English producer and songwriter

Raz Olsher is an English, London-based record producer, songwriter and composer. Olsher works out of Fossil Studios, which he founded in 2009 in Hackney Central, East London and has since worked with Gilles Peterson, Lemar, MJ Cole, Krust, Sam Lee for his 2012 Mercury Prize nominated album A Ground of Its Own, Ebe Oke for the album Valor (2011), Bishi, Nathaniel Rateliff, Zej, Lois Winstone and South Africa's Thandiswa Mazwai. In 2012, he topped the UK charts with "Bom Bom" by Sam and the Womp which he co-wrote and co-produced. The song exceeded one million sales worldwide.

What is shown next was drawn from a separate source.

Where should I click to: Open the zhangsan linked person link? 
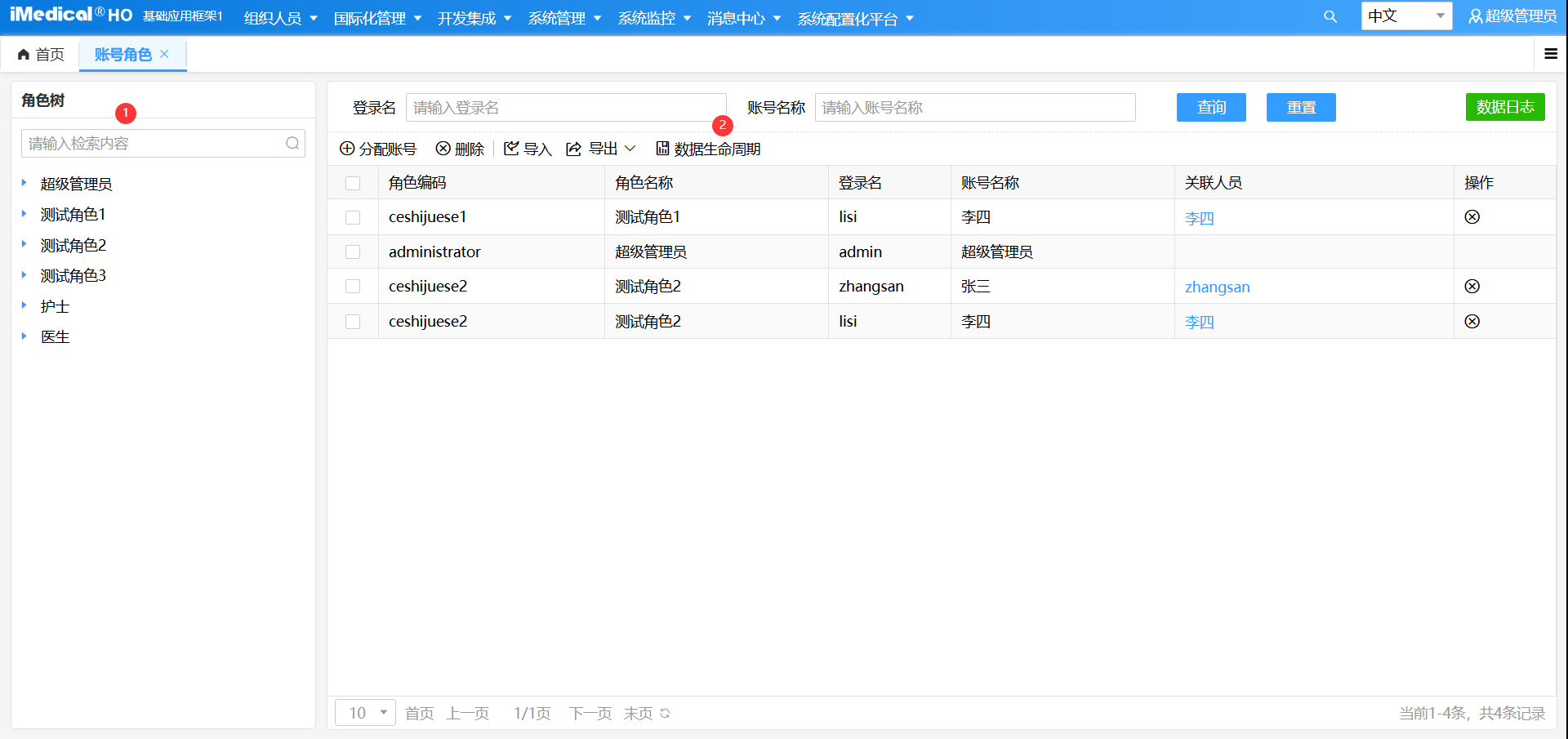tap(1217, 287)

More recently, Olsher has been producing and writing with artists such as Shannon Saunders, Tara McDonald, Ayanna Witter-Johnson for her latest EP Black Panther, Thabo and Lady Chann.

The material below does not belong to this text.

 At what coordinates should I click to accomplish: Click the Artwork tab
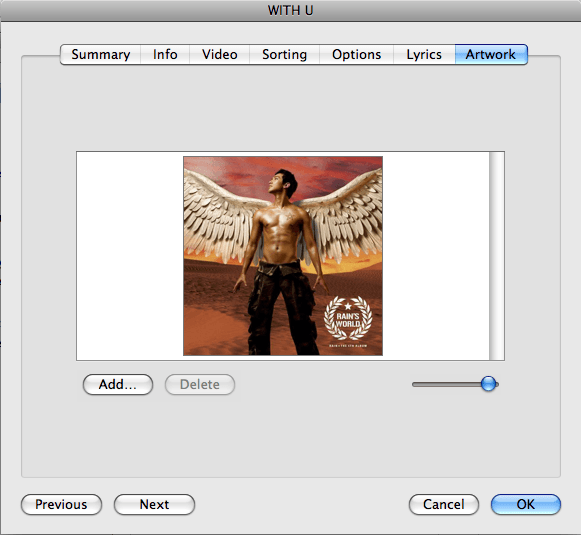[x=491, y=54]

Alongside recording and producing artists, Olsher has scored the music for a range of shorts, documentaries and feature lengths such as Vertigo (2005), Encore (2007), Sophie (2008), The Last Ten (2011), Child (2011), Raw Muscle (2011), The Tempest (2011), Buoy and The Ninth Cloud. Most recently, he has written the score for Twelve (2013), a short starring Monica Dolan and has created the sound design for Not Ever starring Emilia Fox, featuring original music from Roger O'Donnell. Olsher has also worked with a number of premium brands producing original audio content for television and radio including Coca Cola, Budwesier, Sonos, Captain Morgan and L'Oriel.

In 2011, he won Ditto's Critic's Choice award for his interpretation of Rachmaninoff's "Prelude in C-sharp Minor", which later paved the formation of his experimental trio, Rubato.

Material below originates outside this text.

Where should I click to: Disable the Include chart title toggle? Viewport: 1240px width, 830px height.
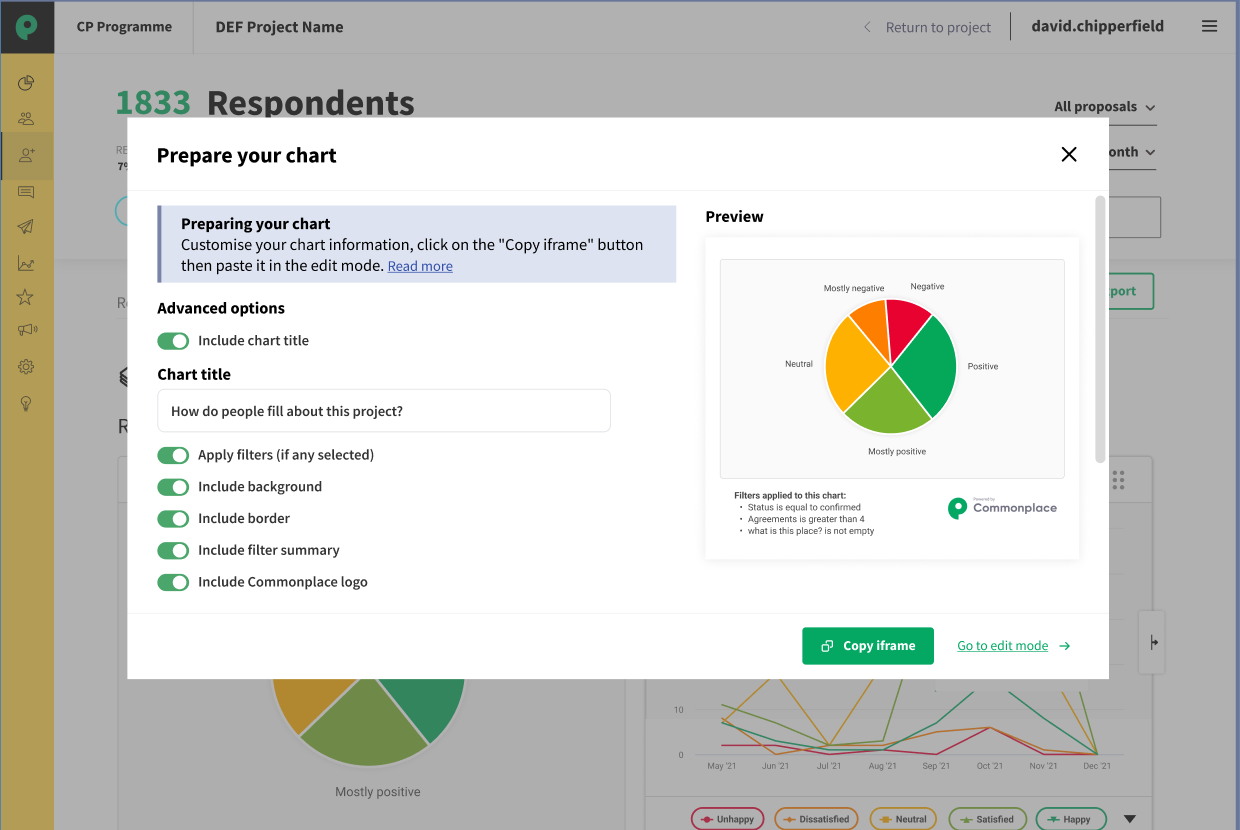pyautogui.click(x=173, y=341)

Olsher is also known on the live dance music circuit, most recently through his live house music collective, named Bassically, who craft sophisticated electronic dance music originally programmed by machines using purely live instrumentation. Their first original release was "Know This Land" with a remix by Nice7 under Noir Music. Prior to this, Olsher lead another similar conceptual act named Zej; a live duo creating innovative performances through the use of technology and musical instruments, covering genres such as dubstep, jungle, house and electro. They were awarded the BBC Radio 1 New Talent Award for these performances.

Finally, branching out into the disco scene comes the last of Olsher's emerging projects. Aliased as Bubblegum, releases are set for release under the label ISM by artist Yam Who?, with remixes by Qwest Life.